Gravenhurst Volunteer Fire Department

Your Muskoka Fire Safety Resource

What Can I Burn?

Unless there is a Fire Ban you can burn piled wood, brush, leaves or wood by-products provided you meet all the following safe burning rules:
  • The fire is ignited no sooner than two hours before sunset and extinguished no later than two hours after sunrise.
  • Only a single pile is burned at any one time.
  • The pile is not more than two metres in diameter and less than two metres high.
  • The fire is at least 2 metres from any flammable materials, 15 metres from buildings or vehicles and 5 metres away from any forest.
  • You have tools or water adequate to contain the fire to the fire site.
  • A responsible person tends the fire until it is extinguished.
Forest Fire Prevention

Ontario averages over 1300 wildfires each year from Georgian Bay to Hudson’s Bay and about half of these are started by people. Every year people and property are threatened by wildland fires. Many of these fires occur in areas called the urban interface zone where homes, cottages and subdivisions are built into the forest landscape. Gravenhurst is part of this urban interface, where homes and cottages are nestled into the trees, amongst the rock and lakes. And what makes these properties so sought after, their isolation from the hustle and bustle of everyday life, also makes them at risk from wildfire.

Is your property at risk?

Yes it is!

Every year the Gravenhurst Volunteer Fire Department call volume for grass and bush fires accounts for over 20 percent of our total emergency runs. And interface fires have burned hundreds of hectares of land and in some cases have spread to destroy, sheds, homes and cottages. It can and does happen here!

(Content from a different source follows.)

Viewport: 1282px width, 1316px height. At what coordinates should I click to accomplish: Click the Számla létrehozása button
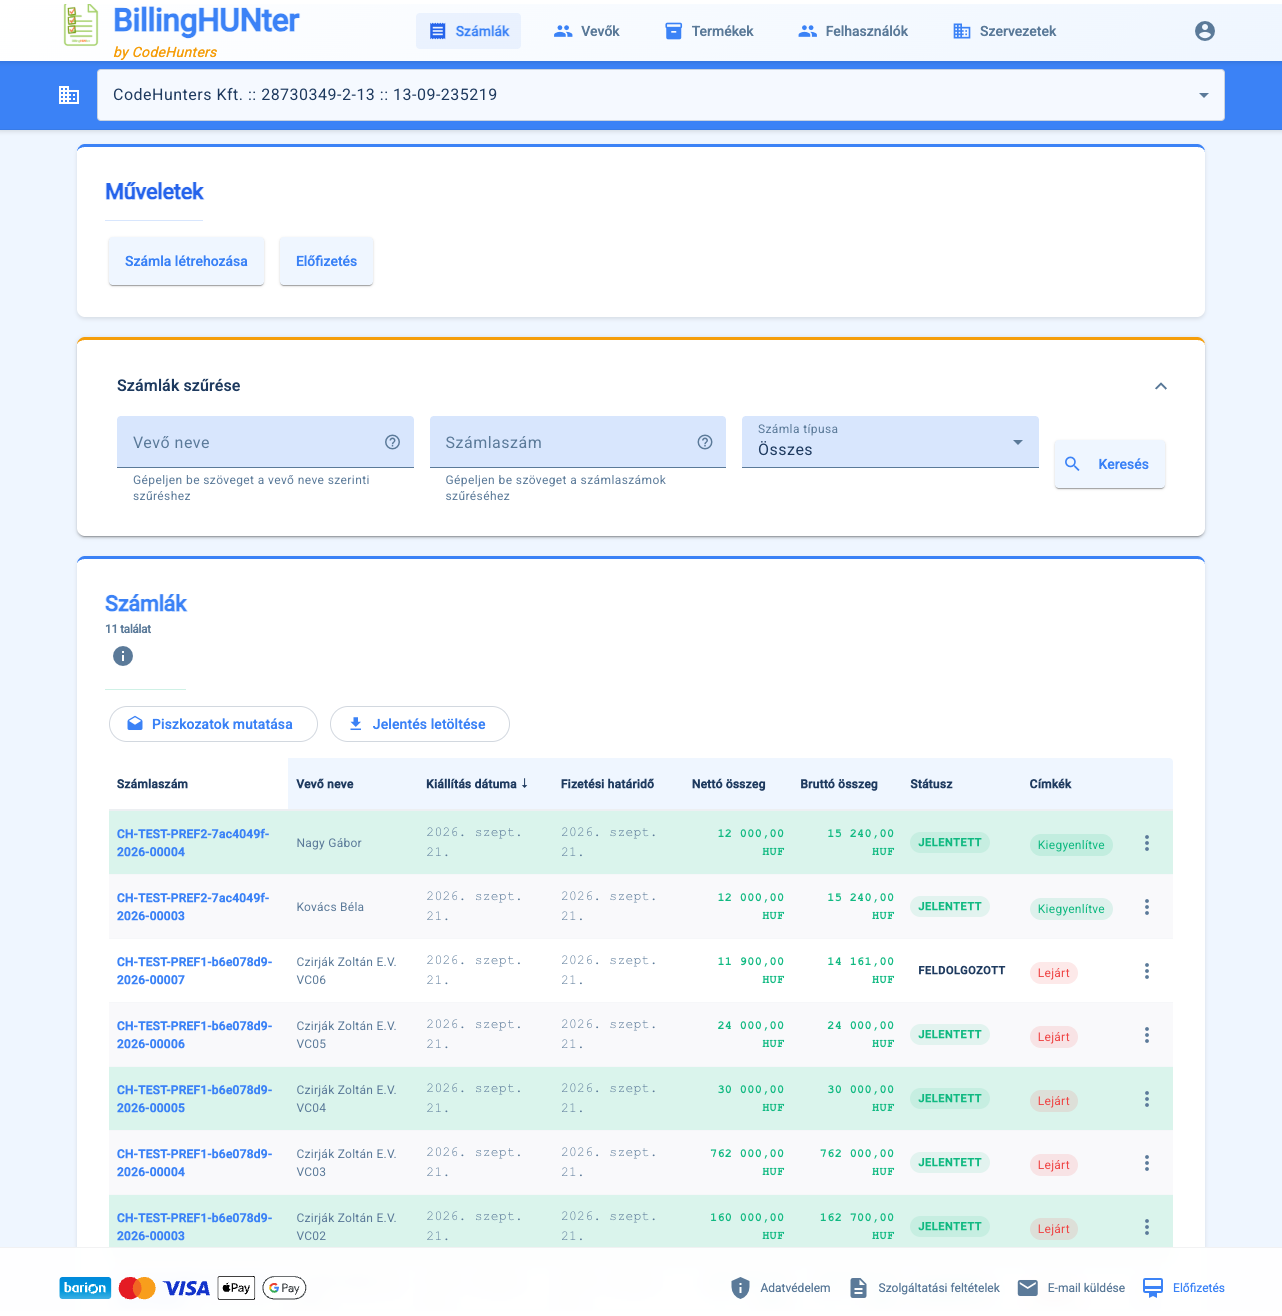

FireSmart is a program from the Ontario Ministry of Natural Resources that is used across North America. It provides information to help communities and homeowners to take action and protect their properties and adjacent natural resources from the risk of wildfires.

Be FireSmart

To find out if your property is at risk, look through the “Home Owners FireSmart Manual”. Then you can complete the home owner’s survey located at the back of the manual on your own property and assess the potential risk of loss due to a wildfire. You can use the risk assessment to show you where you may need to do some work to protect your home and property.